__Work to complete__: Start at the line below containing "Instruction: Click the 更改主机名 link" and stop at the line containing "You are a computer-use agent. Viewport: 1024px". Repeat every line of that stretch exactly, and nothing outside it.

__Recorded data__:
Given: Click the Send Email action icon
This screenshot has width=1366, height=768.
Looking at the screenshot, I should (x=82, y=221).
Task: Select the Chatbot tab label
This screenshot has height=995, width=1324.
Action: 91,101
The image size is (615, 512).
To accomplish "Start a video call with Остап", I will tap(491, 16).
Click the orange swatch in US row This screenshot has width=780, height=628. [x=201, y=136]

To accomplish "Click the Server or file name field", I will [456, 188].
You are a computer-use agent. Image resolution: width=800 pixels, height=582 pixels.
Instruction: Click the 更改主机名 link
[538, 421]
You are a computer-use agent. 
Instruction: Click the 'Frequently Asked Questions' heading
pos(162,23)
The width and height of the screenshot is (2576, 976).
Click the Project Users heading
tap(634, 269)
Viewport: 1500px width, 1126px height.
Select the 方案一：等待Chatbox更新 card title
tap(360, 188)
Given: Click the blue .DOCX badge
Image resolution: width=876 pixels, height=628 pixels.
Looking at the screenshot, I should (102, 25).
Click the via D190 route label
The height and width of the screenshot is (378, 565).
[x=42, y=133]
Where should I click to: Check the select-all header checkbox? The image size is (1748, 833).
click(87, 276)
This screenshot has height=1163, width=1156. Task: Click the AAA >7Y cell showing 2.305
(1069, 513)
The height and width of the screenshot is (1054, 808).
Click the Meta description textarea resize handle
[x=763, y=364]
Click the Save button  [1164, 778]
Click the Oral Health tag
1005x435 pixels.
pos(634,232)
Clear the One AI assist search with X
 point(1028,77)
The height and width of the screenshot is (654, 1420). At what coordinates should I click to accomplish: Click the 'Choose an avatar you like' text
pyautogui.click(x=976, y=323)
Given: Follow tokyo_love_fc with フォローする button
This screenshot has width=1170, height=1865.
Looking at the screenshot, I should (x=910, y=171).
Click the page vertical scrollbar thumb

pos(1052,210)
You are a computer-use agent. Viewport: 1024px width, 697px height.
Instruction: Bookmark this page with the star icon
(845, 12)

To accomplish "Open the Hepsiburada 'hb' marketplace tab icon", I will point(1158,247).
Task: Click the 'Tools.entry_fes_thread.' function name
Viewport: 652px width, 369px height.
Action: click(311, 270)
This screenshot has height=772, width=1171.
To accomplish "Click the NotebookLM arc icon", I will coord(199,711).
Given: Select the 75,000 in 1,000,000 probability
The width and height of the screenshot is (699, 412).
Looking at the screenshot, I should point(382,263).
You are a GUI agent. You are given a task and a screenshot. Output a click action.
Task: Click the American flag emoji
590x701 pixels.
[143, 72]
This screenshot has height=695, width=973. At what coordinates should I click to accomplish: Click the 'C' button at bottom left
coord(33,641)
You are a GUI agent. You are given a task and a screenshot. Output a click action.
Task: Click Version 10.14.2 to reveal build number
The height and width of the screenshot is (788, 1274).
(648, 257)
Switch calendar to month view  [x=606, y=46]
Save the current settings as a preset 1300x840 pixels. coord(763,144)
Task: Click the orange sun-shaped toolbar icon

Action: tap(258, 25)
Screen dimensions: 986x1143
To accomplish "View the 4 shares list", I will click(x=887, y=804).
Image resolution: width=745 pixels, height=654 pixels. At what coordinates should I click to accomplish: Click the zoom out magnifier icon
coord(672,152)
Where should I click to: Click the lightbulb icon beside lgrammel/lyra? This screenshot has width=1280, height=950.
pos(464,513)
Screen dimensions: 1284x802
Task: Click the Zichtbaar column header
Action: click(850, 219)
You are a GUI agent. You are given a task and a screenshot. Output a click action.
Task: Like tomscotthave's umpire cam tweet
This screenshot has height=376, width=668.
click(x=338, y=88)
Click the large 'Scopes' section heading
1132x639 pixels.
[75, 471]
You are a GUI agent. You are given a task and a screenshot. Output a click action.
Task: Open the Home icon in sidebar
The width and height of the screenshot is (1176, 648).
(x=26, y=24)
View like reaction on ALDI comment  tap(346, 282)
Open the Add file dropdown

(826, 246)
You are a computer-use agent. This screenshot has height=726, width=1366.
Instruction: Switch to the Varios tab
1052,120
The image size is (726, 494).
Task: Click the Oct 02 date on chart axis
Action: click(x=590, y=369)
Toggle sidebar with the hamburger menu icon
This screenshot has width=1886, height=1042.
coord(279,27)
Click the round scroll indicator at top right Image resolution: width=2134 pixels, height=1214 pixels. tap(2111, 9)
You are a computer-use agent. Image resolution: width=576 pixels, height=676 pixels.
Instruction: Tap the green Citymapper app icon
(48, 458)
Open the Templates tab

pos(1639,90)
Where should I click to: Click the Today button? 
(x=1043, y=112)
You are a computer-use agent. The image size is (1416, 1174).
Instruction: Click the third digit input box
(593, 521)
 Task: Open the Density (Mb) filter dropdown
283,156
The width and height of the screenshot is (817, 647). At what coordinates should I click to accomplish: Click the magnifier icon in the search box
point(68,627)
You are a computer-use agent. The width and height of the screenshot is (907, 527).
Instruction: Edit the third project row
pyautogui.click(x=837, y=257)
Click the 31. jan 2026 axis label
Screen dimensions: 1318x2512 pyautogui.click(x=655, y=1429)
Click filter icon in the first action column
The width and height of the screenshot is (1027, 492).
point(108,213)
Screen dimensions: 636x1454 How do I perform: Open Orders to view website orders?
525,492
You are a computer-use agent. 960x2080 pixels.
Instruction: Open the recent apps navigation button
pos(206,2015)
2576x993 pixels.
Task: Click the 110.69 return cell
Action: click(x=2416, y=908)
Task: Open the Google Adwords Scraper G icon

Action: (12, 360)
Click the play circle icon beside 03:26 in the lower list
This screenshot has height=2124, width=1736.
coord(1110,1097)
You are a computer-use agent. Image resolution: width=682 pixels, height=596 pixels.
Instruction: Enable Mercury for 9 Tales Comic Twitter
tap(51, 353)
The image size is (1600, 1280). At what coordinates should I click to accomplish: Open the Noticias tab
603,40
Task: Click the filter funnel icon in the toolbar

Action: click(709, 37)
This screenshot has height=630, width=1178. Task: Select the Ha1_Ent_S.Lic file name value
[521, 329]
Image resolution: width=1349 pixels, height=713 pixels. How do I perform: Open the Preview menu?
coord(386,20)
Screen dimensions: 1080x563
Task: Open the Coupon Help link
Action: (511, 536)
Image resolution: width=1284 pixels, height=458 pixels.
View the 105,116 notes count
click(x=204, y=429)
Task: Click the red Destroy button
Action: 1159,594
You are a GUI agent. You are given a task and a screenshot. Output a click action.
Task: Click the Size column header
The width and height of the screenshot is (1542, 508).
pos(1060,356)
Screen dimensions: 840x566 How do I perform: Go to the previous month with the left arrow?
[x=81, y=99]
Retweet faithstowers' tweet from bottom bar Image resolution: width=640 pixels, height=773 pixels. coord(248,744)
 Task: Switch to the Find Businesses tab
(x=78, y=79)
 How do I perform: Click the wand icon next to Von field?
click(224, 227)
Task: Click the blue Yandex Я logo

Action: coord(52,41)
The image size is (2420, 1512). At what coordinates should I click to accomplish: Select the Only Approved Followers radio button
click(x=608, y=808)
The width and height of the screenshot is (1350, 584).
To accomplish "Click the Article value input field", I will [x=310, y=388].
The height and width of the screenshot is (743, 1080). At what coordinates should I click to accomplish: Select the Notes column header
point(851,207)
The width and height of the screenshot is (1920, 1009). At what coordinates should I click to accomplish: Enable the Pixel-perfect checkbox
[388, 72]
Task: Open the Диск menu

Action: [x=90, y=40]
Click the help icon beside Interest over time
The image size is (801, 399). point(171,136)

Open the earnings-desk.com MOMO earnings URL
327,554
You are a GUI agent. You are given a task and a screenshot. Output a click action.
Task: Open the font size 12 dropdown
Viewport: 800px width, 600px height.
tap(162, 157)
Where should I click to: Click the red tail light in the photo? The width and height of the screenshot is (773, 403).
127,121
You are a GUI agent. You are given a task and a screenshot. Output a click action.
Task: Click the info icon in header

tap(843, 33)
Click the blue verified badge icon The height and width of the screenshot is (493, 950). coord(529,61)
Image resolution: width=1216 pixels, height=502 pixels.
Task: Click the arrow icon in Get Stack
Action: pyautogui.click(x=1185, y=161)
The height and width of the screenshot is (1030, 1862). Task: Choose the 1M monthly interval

__Output below__:
Instruction: Click the 更改主机名 link
[538, 421]
You are a computer-use agent. 
Instruction: Click the 'Frequently Asked Questions' heading
pos(162,23)
The width and height of the screenshot is (2576, 976).
Click the Project Users heading
tap(634, 269)
Viewport: 1500px width, 1126px height.
Select the 方案一：等待Chatbox更新 card title
tap(360, 188)
Given: Click the blue .DOCX badge
Image resolution: width=876 pixels, height=628 pixels.
Looking at the screenshot, I should (102, 25).
Click the via D190 route label
The height and width of the screenshot is (378, 565).
[x=42, y=133]
Where should I click to: Check the select-all header checkbox? The image size is (1748, 833).
click(87, 276)
This screenshot has height=1163, width=1156. Task: Click the AAA >7Y cell showing 2.305
(1069, 513)
The height and width of the screenshot is (1054, 808).
Click the Meta description textarea resize handle
[x=763, y=364]
Click the Save button  [1164, 778]
Click the Oral Health tag
1005x435 pixels.
pos(634,232)
Clear the One AI assist search with X
 point(1028,77)
The height and width of the screenshot is (654, 1420). At what coordinates should I click to accomplish: Click the 'Choose an avatar you like' text
pyautogui.click(x=976, y=323)
Given: Follow tokyo_love_fc with フォローする button
This screenshot has width=1170, height=1865.
Looking at the screenshot, I should (x=910, y=171).
Click the page vertical scrollbar thumb

pos(1052,210)
You are a computer-use agent. Viewport: 1024px width, 697px height.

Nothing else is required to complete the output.